:: ИЗВЛЕЧЁННЫЙ ТЕКСТ ::
• • • • • • •

Или: «Ты говоришь, цветы как живые. Скажи еще – пахнут… Ни хрена они не живые… Вот кувшин под букет – может, и получится…» Здесь Володя хитро улыбался, прикуривая очередную сигарету…
– А ручки-то дрожат, Володя, – говорю я. Зебека задевают мои слова.
– Ты, блин, напиши такую розу дрожащими руками! Когда надо – не дрожат…

На том разговор о его живописи закруглялся. Зебек прав. Анализировать, трактовать, проводить аналогии, выискивать скрытые смыслы, философские подтексты в творчестве такого Мастера, как Зебек, – дело искусствоведов, критиков, публицистов. Думаю, не одна диссертация будет основана на его работах. Даже на «соцреалистическом» периоде Мастера! Его знаменитый «Лукич» с бревном на субботнике (Ленина Зебек упрямо называл «Лукичем») – представьте, тоже объект для искусствоведческого исследования. Как и его ранние этюды, зарисовки, акварели. Мастер – он всегда Мастер! Был бы под рукой карандаш, уголек…

 

Думаю, ничто полнее и ярче не передаст образ Володи Зебека, чем наши беседы ( по-сути, - его мини-монологи), как вошедшие, так и оставшиеся за кадром, в моих документальных фильмах «Одержимый» и «Зебек» Все выше – и нижесказанные слова о Мастере не стоят двух-трех его метких, подчас, парадоксальных суждений о мироздании, литературе, искусстве. И даже на вполне бытовые темы.

Поэтому, после долгих раздумий, я решил включить диалоги в эту повесть. Если увидите в них живой, неповторимый образ Мастера, – значит, я не ошибся.

 

О счастье

(Август. Зной. Тишина. Мы идем вдоль берега пересохшего озера неподалеку от его дома. Зебек, как обычно, в шортах, расхристанной футболке, едва прикрывающей все еще могучую грудь. И на ходу руки Зебека заняты делом: в левой руке кружка с крепчайшим чаем, в правой, конечно, сигарета.

А.Т.: «За эти годы ты сроднился с Кинбурнской косой?

• • • • • • •

:: НАБОР ЗАДАНИЙ ::
a) Ответьте на вопросы по отрывку о Зебеке:
(i) Как Зебек называл Ленина?
(ii) Как называются документальные фильмы автора, упомянутые в отрывке?
(iii) Что держит Зебек в левой руке во время прогулки у озера?
b) Определите, соответствует ли каждое утверждение отрывку о Зебеке. Ответьте «да» или «нет» и приведите решающие слова отрывка в точной цитате.
(i) Зебек соглашается, что руки у него дрожат всегда.
(ii) Автор решил включить диалоги в повесть после долгих раздумий.
(iii) Прогулка вдоль берега озера происходит зимой.
c) Продолжите отрывок о Зебеке, начиная сразу после его последней фразы.

:: СОБРАННЫЙ МАТЕРИАЛ ::
• • • • • • •

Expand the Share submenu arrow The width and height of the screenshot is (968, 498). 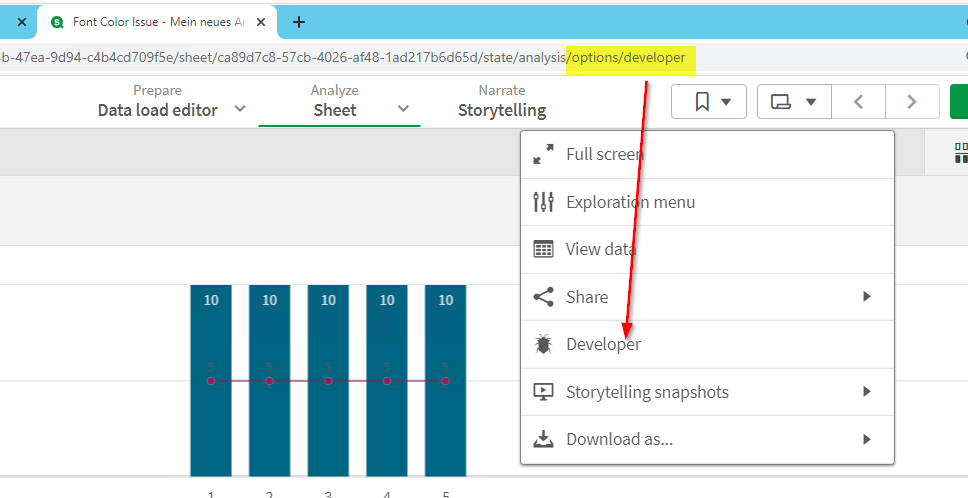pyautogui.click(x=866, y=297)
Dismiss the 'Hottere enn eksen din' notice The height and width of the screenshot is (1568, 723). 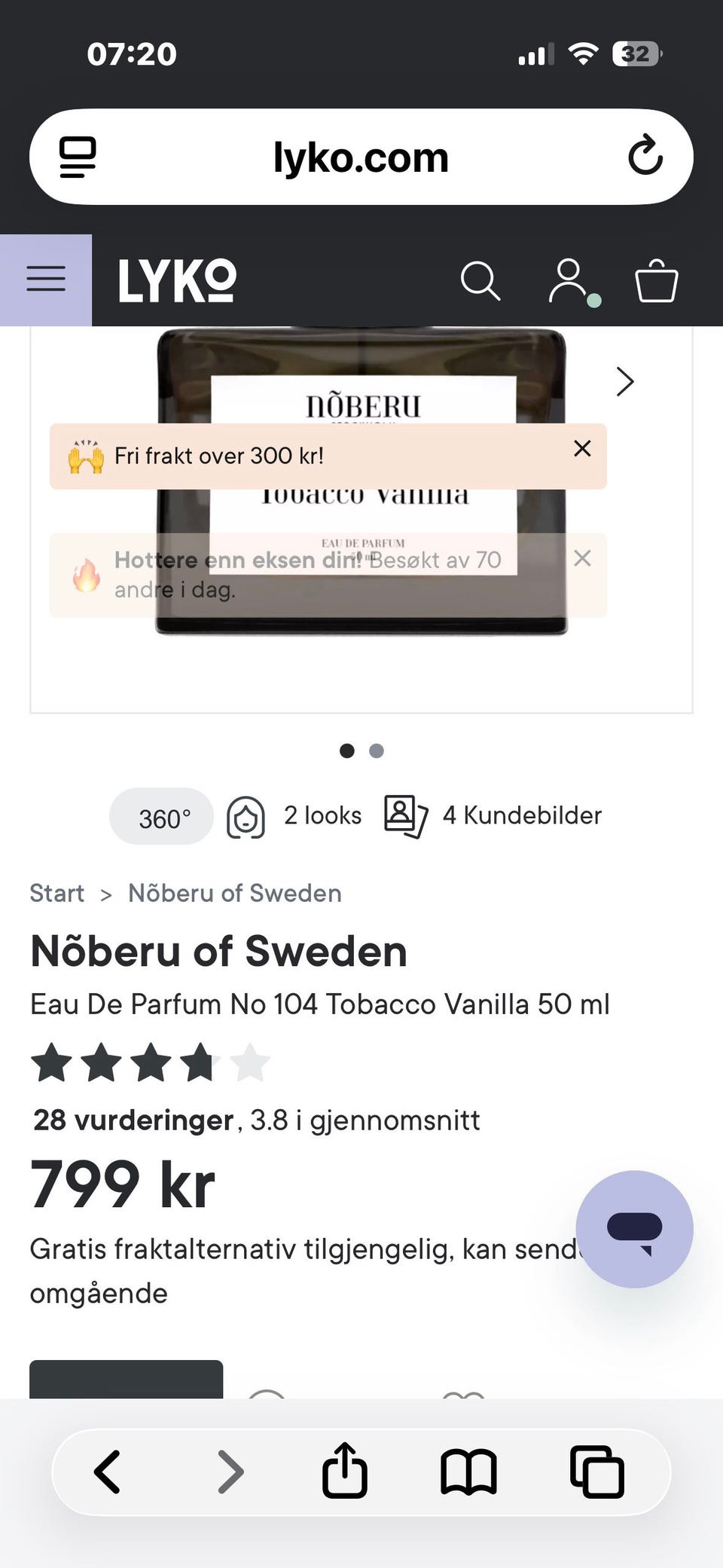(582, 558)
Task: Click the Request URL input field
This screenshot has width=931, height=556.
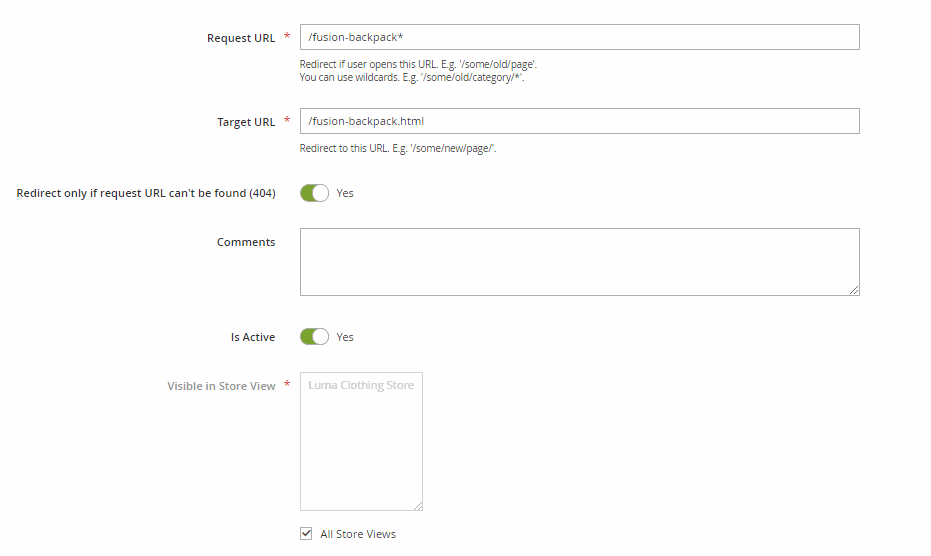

• • • • • • •

:: ОТВЕТЫ ПО ПОРЯДКУ ::
a)
(i) Ленина Зебек называл «Лукичем».
(ii) Фильмы называются «Одержимый» и «Зебек».
(iii) В левой руке у Зебека кружка с крепчайшим чаем.

b)
(i) Нет: «Когда надо – не дрожат…»
(ii) Да: «Поэтому, после долгих раздумий, я решил включить диалоги в эту повесть».
(iii) Нет: «Август. Зной. Тишина.»

c)
В.З. Сроднился – не то слово! Здесь, – куда ни глянешь, – такая красота! Тебе никогда не бывает скучно! И не нужно никаких зрелищ. Такого места на земле не найти!
А.Т.: Я иногда говорю: если есть рай земной, то он должен выглядеть именно так…
В.З.: Верно, верно… Такая здесь девственность, первородность, такая чистота! И народу мало. Скажу тебе по секрету: для меня чем меньше людей, тем лучше… На косе ты – везде, везде! И – свободен! По-моему, это и есть счастье для человека.



О славе

(Сидим в его «гостиной». Съемки идут второй час. Зебек устал, нервно чешет бороду, но виду не подает.
Вопрос, что приберег я напоследок, неожиданно его взрывает).

А.Т. Сейчас о тебе статьи стали появляться – в журналах, газетах, в Интернете. Они тебя раздражают или все-таки приятно?
В.З.: Давай не будем лицемерить! Вот я тебе журнал показал, где мои картины… Конечно, мне… ну как бы не противно. Но это – не цель, понимаешь? Ведь есть творческие особи, то так себя любят – ух! (Зебек все сильнее заводится). А ты все равно относись к себе строго! Как только будешь доволен собой – все!
А.Т.: Ты сам свой высший суд…
(Володя неожиданно, с великолепным актерским мастерством подхватывает великое стихотворение Пушкина)

В.З.: …. Всех строже оценить сумеешь ты свой труд.
Ты им доволен ли, взыскательный художник?
Доволен? Так пускай толпа его бранит.
И на алтарь плюет, где твой огонь горит
И в детской резвости колеблет твой треножник!

(О, как разошелся Мастер! Слова «на алтарь плюет» он сказал дважды, да с таким смыслом! Я незаметно бросил взгляд на оператора Юрия Трегубова. Он меня понял и кивнул головой. Эпизод записан. И сегодня я считаю этот фрагмент лучшим в фильме. Конечно – после самих картин Зебека)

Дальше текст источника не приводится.